# [EXERCISE PROMPT]
Working from the listing below, pick each line containing the word "image" and copy it.

# [RECORDS SHOWN]
———

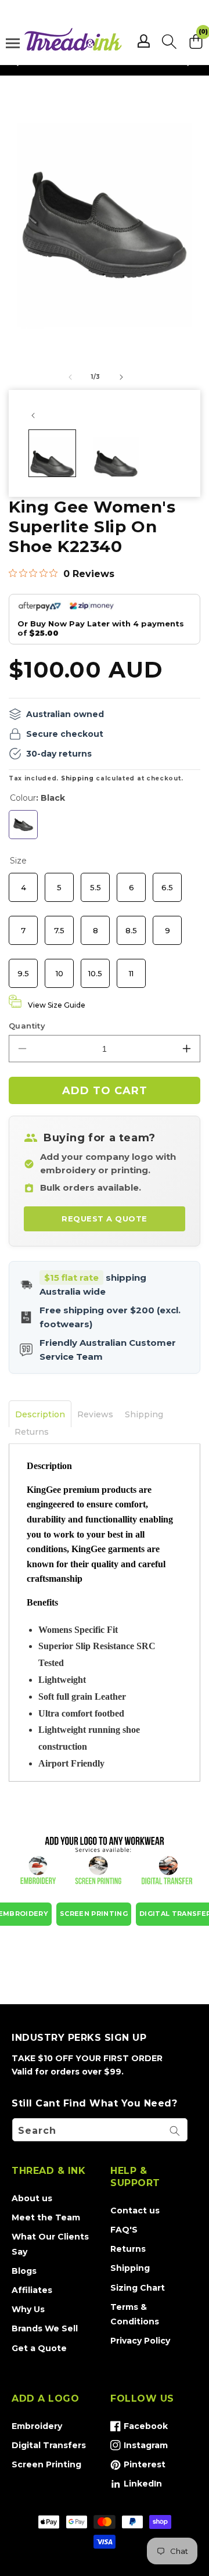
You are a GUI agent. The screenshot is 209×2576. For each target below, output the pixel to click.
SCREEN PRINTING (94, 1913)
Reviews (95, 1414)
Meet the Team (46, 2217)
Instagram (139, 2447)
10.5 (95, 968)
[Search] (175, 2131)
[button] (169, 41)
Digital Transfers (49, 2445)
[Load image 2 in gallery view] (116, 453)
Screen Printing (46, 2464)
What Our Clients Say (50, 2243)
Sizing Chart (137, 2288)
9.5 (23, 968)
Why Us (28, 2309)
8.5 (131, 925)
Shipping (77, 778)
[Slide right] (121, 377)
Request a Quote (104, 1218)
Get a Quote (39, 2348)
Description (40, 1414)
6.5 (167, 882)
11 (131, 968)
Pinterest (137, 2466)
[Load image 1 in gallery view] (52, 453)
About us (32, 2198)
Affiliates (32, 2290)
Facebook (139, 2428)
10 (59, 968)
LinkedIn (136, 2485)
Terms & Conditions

———

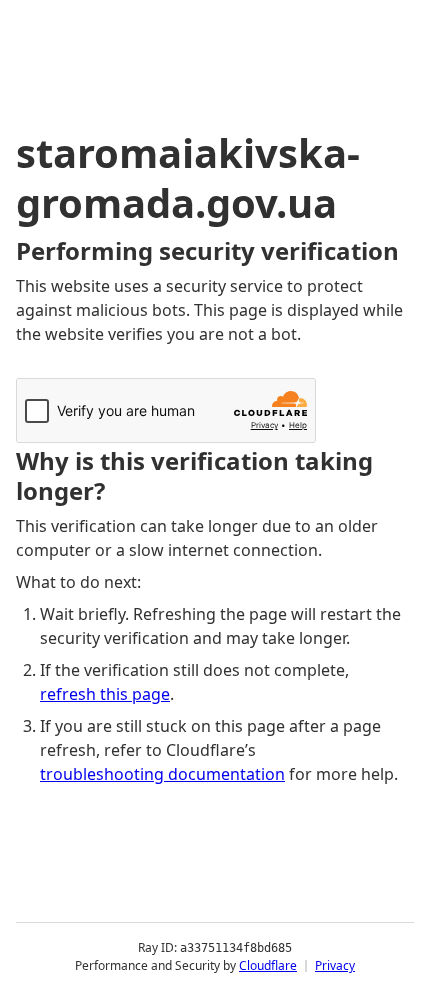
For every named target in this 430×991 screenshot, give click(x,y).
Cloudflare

———

# [EXERCISE RESPONSE]
[Load image 2 in gallery view] (116, 453)
[Load image 1 in gallery view] (52, 453)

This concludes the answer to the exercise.